BEGIN Available data
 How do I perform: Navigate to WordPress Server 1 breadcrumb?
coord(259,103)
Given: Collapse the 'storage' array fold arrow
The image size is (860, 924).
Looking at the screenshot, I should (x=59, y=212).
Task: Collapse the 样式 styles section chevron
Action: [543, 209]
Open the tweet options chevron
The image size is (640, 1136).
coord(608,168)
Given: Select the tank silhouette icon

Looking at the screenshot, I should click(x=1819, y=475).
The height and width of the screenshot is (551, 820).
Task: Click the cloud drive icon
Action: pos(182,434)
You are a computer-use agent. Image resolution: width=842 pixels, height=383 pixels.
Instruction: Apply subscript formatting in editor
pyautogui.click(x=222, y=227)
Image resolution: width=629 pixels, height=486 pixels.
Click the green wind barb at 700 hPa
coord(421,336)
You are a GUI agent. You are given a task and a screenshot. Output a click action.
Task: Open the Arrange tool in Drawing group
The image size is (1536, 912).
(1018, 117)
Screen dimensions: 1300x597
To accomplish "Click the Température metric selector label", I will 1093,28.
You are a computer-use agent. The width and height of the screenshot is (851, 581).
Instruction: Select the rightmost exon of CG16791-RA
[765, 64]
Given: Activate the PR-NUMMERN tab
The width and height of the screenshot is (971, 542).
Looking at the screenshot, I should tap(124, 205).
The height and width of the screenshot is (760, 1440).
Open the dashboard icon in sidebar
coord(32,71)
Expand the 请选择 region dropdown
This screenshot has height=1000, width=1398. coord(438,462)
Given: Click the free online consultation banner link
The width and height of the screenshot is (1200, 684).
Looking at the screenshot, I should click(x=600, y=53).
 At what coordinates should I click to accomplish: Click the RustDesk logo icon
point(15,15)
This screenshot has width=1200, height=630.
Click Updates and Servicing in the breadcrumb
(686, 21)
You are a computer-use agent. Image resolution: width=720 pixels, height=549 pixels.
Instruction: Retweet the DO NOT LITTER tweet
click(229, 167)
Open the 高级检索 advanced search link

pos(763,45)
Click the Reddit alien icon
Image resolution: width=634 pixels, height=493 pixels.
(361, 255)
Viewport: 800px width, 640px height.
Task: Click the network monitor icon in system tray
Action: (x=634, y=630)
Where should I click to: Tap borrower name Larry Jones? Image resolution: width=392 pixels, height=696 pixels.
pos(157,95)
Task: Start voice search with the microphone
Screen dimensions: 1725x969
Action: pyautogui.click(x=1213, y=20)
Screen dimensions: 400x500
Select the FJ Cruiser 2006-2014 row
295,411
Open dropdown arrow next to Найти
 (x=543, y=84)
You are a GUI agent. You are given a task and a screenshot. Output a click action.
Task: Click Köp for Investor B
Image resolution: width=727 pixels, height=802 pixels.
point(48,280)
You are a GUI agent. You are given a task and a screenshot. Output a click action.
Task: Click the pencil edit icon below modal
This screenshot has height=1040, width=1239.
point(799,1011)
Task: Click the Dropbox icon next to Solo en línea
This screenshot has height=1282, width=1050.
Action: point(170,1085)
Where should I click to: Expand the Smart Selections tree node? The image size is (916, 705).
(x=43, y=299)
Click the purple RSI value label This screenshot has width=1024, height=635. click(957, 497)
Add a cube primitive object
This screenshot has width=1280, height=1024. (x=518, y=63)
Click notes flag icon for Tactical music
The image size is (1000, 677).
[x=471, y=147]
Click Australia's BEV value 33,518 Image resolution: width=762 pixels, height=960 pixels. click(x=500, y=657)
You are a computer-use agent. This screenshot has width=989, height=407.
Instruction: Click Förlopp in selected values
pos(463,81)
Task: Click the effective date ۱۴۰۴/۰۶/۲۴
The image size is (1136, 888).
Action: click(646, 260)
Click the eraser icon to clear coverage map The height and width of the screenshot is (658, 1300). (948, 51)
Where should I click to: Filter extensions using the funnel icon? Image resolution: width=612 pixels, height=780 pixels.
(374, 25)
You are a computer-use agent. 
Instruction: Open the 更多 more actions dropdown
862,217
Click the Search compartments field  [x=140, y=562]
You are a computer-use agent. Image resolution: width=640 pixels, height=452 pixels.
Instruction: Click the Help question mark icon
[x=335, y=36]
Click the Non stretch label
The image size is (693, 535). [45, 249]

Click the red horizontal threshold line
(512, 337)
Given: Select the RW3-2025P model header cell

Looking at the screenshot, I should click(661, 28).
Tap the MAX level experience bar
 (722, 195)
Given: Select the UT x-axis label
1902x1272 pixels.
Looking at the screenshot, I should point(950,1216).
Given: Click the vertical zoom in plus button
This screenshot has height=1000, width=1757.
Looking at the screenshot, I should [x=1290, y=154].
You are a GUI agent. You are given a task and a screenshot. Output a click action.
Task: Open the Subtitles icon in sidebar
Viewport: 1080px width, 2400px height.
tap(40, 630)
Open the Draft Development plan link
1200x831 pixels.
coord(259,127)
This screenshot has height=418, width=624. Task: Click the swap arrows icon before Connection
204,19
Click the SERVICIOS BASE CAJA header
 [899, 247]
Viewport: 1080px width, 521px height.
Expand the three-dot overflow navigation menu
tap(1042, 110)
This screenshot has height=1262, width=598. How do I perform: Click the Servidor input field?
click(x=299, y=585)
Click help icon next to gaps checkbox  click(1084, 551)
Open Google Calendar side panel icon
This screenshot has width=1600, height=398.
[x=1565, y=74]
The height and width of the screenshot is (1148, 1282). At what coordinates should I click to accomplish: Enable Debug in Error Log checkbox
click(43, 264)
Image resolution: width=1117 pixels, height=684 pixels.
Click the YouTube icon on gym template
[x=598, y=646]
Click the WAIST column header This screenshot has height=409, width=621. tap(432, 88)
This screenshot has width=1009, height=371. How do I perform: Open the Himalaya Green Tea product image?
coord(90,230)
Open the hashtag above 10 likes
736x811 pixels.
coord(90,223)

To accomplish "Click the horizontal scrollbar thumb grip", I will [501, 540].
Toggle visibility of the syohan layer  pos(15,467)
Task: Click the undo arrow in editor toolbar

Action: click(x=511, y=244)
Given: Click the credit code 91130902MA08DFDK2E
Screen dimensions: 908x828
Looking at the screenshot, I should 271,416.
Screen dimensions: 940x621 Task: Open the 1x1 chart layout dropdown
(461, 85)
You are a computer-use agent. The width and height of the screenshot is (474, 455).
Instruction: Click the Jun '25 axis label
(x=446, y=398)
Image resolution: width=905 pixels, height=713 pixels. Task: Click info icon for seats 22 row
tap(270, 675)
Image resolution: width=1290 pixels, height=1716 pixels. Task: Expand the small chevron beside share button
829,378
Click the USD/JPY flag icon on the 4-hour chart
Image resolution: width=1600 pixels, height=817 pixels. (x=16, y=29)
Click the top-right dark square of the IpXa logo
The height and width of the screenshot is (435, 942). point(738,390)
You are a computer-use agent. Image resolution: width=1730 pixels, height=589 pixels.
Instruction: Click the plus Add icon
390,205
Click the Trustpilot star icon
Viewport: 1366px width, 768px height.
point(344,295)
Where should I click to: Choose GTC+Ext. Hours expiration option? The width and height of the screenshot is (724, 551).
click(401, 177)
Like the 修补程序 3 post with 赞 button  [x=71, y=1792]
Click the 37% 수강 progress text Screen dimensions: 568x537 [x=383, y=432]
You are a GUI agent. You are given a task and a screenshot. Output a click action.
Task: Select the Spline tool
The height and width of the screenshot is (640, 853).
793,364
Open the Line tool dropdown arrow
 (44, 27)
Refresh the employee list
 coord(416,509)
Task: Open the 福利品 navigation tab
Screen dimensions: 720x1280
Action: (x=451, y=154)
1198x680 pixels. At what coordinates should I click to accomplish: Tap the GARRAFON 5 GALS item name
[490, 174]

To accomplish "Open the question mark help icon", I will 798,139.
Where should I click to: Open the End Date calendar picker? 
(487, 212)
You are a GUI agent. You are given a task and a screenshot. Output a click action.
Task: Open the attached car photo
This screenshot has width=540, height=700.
END Available data
• **Task goal**
Above are the records; repeat exactly the lines from the one holding "Image resolution: width=1290" down to the one holding "Click the Trustpilot star icon", end lines included.

• **Problem solution**
Image resolution: width=1290 pixels, height=1716 pixels. Task: Expand the small chevron beside share button
829,378
Click the USD/JPY flag icon on the 4-hour chart
Image resolution: width=1600 pixels, height=817 pixels. (x=16, y=29)
Click the top-right dark square of the IpXa logo
The height and width of the screenshot is (435, 942). point(738,390)
You are a computer-use agent. Image resolution: width=1730 pixels, height=589 pixels.
Instruction: Click the plus Add icon
390,205
Click the Trustpilot star icon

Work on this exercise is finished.